About this exercise
The required answer is each line in the entries below where "will" occurs.

Dataset entries
- - -
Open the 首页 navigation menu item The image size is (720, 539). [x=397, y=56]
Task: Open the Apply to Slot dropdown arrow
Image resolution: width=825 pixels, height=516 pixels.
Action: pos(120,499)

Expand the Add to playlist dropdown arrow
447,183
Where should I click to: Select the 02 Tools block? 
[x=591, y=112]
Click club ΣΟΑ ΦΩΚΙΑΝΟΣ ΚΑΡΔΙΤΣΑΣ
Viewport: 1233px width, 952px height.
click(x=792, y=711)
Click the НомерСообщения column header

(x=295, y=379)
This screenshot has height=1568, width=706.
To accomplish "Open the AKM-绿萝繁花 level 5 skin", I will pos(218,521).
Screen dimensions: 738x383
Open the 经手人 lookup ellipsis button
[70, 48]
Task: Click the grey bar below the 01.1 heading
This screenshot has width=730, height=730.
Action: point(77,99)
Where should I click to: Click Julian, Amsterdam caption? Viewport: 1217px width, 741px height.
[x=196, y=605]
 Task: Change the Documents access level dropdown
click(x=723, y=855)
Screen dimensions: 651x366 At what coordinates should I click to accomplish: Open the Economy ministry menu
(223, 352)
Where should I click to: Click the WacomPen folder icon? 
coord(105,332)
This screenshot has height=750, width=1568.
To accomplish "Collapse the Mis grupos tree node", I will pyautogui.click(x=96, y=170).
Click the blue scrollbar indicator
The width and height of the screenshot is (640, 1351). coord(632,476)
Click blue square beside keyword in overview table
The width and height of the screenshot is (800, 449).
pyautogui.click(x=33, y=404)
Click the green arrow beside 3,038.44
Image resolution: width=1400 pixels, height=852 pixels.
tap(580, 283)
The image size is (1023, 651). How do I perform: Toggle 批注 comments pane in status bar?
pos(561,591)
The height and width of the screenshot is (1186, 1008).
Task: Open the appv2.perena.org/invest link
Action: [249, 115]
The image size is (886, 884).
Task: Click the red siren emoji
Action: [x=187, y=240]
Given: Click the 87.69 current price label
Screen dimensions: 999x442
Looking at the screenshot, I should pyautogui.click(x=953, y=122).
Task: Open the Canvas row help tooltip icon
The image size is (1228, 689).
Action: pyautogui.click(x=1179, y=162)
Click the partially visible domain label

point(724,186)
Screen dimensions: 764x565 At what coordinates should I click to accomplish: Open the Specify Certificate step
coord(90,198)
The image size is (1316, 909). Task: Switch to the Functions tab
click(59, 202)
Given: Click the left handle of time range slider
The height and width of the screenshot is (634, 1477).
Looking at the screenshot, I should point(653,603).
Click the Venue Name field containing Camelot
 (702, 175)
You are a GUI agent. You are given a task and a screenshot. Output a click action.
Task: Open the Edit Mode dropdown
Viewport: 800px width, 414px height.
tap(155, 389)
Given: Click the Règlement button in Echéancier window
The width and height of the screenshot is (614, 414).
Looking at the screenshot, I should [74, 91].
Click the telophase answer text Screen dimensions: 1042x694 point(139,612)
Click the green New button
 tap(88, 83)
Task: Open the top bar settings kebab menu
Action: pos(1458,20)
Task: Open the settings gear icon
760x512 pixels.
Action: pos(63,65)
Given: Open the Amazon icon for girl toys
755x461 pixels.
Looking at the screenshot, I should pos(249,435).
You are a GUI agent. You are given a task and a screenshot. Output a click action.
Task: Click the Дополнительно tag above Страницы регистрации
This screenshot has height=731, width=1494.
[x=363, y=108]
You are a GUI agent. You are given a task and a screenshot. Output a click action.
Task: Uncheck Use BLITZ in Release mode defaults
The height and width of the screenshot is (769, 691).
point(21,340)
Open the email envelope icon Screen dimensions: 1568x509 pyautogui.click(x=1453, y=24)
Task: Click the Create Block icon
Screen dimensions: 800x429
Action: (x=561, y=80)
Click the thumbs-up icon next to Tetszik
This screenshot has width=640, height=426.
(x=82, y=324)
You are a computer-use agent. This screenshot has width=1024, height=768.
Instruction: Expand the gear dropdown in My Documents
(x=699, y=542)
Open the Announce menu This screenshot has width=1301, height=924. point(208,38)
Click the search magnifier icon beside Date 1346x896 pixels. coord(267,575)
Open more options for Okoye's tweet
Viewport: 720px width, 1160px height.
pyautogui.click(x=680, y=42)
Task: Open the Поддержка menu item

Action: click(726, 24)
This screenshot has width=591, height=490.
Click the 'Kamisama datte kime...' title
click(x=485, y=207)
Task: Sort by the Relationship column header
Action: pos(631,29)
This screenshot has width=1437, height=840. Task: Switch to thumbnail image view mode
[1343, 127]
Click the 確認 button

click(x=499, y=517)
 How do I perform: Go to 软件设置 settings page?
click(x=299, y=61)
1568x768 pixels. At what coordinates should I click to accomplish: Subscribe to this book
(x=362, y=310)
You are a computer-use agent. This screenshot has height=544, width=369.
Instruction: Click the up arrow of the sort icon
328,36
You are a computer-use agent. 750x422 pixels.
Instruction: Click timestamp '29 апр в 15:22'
- - -
Response
To accomplish "Open the AKM-绿萝繁花 level 5 skin", I will pos(218,521).
To accomplish "Collapse the Mis grupos tree node", I will pyautogui.click(x=96, y=170).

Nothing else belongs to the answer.